As string literal matching is most frequently used for searching purposes, the match is executed case-insensitive and after removal of diacritics. Case matching and diacritics removal is based on Unicode character properties and independent from the current locale. Case conversion is based on the‘simple uppercase mapping’defined by Unicode and diacritic removal on the‘decomposition type’. The approach is lightweight, but somewhat simpleminded for some languages. The tables are generated for Unicode characters upto 0x7fff. For more information, please check the source-code of the mapping-table generator unicode_map.pl available in the sources of this package.

Currently the total order of literals is first based on the type of literal using the ordering numeric < string < term Numeric values (integer and float) are ordered by value, integers preceed floats if they represent the same value. Strings are sorted alphabetically after case-mapping and diacritic removal as described above. If they match equal, uppercase preceeds lowercase and diacritics are ordered on their unicode value.
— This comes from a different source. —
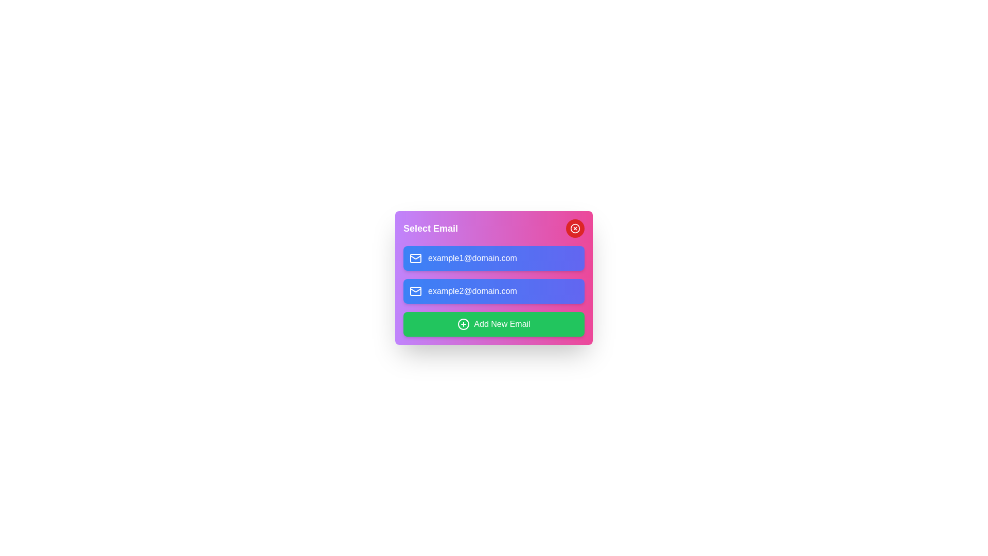 The image size is (988, 556). What do you see at coordinates (575, 227) in the screenshot?
I see `close button to dismiss the dialog` at bounding box center [575, 227].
If they still compare equal literals without any qualifier preceeds literals with a type qualifier which preceeds literals with a language qualifier. Same qualifiers (both type or both language) are sorted alphabetically.

The ordered tree is used for indexed execution of literal(prefix(Prefix), Literal) as well as literal(like(Like), Literal) if Like does not start with a‘*’. Note that results of queries that use the tree index are returned in alphabetical order.